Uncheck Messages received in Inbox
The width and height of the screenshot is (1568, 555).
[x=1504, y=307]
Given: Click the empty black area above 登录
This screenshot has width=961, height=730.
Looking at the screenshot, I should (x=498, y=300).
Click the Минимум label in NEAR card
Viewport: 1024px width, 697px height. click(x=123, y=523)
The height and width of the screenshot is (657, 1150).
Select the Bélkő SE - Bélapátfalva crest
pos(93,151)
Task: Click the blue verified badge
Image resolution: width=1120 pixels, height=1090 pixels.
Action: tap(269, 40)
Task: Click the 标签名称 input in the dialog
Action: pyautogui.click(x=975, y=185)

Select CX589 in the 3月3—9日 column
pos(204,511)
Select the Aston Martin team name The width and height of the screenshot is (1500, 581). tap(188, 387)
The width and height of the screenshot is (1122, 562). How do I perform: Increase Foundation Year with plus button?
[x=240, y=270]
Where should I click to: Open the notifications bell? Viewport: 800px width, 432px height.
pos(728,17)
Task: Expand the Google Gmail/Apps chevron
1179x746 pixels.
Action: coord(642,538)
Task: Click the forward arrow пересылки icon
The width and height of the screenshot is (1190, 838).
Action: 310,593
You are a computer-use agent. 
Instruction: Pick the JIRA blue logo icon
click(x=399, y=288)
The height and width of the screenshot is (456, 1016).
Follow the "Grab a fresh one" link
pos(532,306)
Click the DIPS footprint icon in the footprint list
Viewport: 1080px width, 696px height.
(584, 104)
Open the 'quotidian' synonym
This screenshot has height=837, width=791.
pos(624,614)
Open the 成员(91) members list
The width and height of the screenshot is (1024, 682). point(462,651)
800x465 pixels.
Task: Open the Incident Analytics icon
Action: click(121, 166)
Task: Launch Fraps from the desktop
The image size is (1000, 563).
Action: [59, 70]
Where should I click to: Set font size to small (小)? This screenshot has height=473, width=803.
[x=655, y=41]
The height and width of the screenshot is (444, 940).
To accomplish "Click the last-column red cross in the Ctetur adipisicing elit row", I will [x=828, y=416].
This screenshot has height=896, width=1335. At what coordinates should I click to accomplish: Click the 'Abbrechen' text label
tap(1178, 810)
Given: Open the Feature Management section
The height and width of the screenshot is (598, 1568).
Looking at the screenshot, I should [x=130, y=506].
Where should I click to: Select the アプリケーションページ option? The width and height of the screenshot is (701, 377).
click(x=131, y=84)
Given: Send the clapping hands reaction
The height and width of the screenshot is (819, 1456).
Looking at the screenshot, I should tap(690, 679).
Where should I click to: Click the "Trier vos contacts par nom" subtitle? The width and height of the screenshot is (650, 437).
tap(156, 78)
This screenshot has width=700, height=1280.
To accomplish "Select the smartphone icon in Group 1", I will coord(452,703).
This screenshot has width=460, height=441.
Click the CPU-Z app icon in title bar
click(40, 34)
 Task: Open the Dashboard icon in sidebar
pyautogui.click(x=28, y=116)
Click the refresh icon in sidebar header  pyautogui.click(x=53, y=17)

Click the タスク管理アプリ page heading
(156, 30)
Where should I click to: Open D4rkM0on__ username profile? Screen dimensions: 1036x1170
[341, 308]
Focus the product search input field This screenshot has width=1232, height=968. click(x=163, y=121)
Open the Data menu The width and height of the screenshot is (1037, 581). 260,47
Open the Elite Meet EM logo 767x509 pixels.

◆ **PROBLEM STATEMENT**:
Copy every line of the entries in which "will" can be found.

◆ **ANSWER SECTION**:
To accomplish "Click the last-column red cross in the Ctetur adipisicing elit row", I will [x=828, y=416].
To accomplish "Select the smartphone icon in Group 1", I will coord(452,703).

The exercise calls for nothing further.